Having read the book in the silent hours of night under the white light of my table lamp in my own rented-castle, I found myself more sunk in the mystery. The discrepancies in the text especially the portrayal of the weak and feeble narrator has disturbed me. I didn't quite like her thinking she was a quadruped whenever her husband played with her hair and her habit of sitting at his knees. Evidently, she lacks the force of personality and her display of weakness only strengthened the already well-nourished character of the dead Mrs. de Winter. Rebecca seemed like the blood-sucking fiend who abstracted the life-blood from the nameless heroine and further weakened her. The two Mrs. de winters are binary opposites, one weak, good, morally potent; the other evil, licentious and dark-haired. Now, here we can raise several intellectual queries: first, does a woman who is free-spirited and adventurous deserves to be killed, especially when she has made her position clear to her husband upon honeymoon? Does a woman who is forceful and upright deserve to be nullified? Why did Maxim de Winter hate her; was he himself like our nameless heroine wilted and de-manned by Rebecca’s masculine adventurous ways? Seeing the story from this angle, we can safely say that Max de Winter suited the nameless feeble wife than Rebecca.

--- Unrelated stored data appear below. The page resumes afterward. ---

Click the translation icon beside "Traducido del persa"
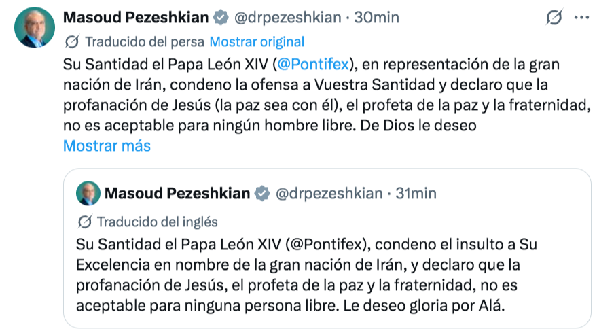[x=71, y=42]
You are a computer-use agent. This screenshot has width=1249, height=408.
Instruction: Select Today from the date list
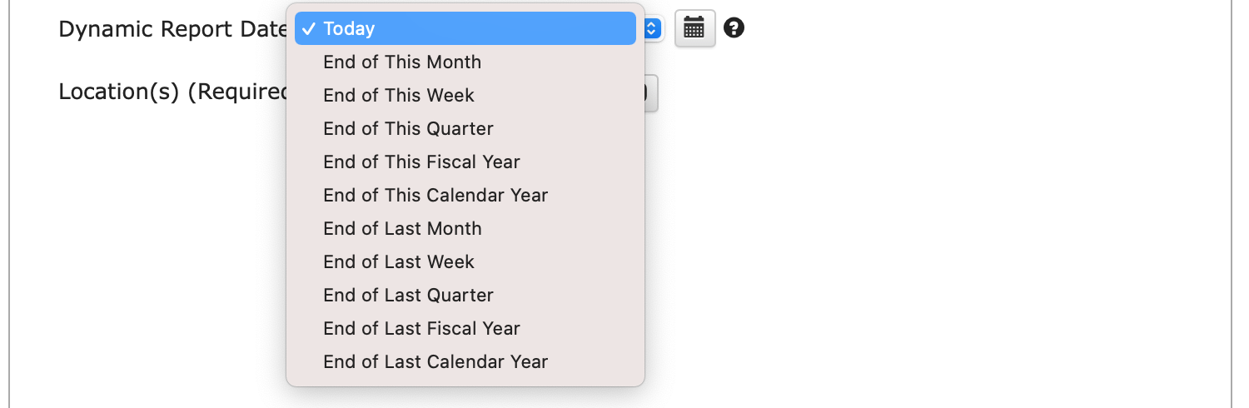click(349, 28)
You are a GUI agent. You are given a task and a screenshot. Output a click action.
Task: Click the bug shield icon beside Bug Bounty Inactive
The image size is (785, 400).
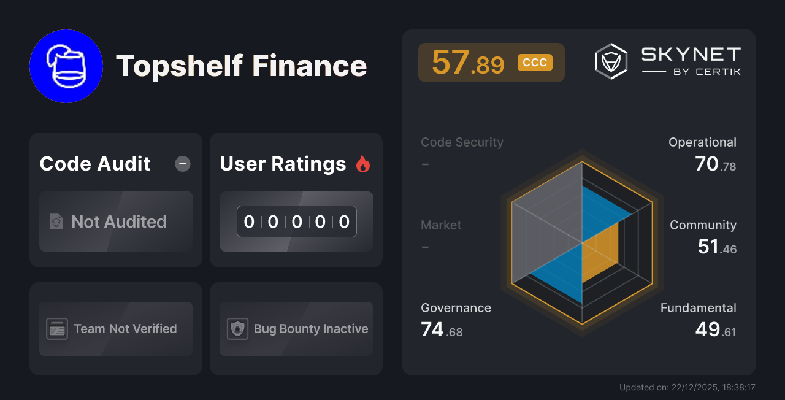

To tell you the truth, I am fascinated by Rebecca. I guess I belong to the devil’s party too. After I’ve close my book and rested in bed, it was Rebecca I tried to see and not the naïve heroine, a vignette of yester-year better forgotten. It’s she and Mrs. Danvers, the Lady Macbeth type housekeeper dressed in black who keeps Rebecca alive despite her untimely demise by keeping her quarters in the exact order as it used to be when she left, that we remember. I would say this that the somnambulistic housekeeper who finally incinerates the Manderley edifice has succeeded in keeping Rebecca alive for us; in our mind she will live her mysterious-adventurous life.
Finally, in the end, we cannot but give credit to Daphne Du Maurier for crafting this exquisite Gothic romance. The writing is excellent and effortless; you can see she was inspired the time she wrote it. So deftly she wielded the plot and placed her characters therein that you’d be left wondering at her creative potential and wishing one day, after years and years of perseverance, you too would think of something close it. Of course, it all dreams, the stuff we are made on, that cloud my eyes right now; nevertheless, I prefer to marinate myself in the salty-sustaining fluid of reverie and rest awhile in peace away from the demands of the world and its serious un-fictive ways. Building a glass palace may be a mark of weakness and escapism, but fiction always never fails in giving me the opportunity to superintend the building of one in the sprawling green grounds of my mind.